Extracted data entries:
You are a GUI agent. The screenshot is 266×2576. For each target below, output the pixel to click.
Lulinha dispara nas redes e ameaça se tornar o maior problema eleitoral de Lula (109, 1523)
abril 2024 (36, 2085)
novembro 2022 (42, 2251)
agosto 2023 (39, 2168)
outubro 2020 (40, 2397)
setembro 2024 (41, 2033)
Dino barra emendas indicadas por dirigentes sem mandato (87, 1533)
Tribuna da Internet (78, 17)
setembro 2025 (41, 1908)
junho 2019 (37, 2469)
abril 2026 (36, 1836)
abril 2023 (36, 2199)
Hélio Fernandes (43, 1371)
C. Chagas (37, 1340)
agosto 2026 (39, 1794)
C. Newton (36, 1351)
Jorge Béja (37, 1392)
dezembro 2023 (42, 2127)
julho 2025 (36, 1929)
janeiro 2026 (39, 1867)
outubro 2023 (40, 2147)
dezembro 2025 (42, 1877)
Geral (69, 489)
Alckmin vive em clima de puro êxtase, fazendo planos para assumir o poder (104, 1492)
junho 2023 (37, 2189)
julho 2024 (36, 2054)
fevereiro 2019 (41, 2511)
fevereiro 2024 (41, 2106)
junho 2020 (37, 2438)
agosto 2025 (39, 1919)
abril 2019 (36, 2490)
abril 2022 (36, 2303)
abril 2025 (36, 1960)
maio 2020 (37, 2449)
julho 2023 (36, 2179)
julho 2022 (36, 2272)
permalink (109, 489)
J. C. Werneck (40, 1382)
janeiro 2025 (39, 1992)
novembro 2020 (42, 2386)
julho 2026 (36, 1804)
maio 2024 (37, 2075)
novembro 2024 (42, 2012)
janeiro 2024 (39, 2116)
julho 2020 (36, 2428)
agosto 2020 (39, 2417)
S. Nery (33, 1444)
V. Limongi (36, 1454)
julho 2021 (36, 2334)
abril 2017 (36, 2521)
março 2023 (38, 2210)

PROMPT: From the line containing "agosto 2020 (39, 2417)" to the final line of the entries, print every line exactly and nothing else.

ANSWER FOR THIS EXERCISE:
agosto 2020 (39, 2417)
S. Nery (33, 1444)
V. Limongi (36, 1454)
julho 2021 (36, 2334)
abril 2017 (36, 2521)
março 2023 (38, 2210)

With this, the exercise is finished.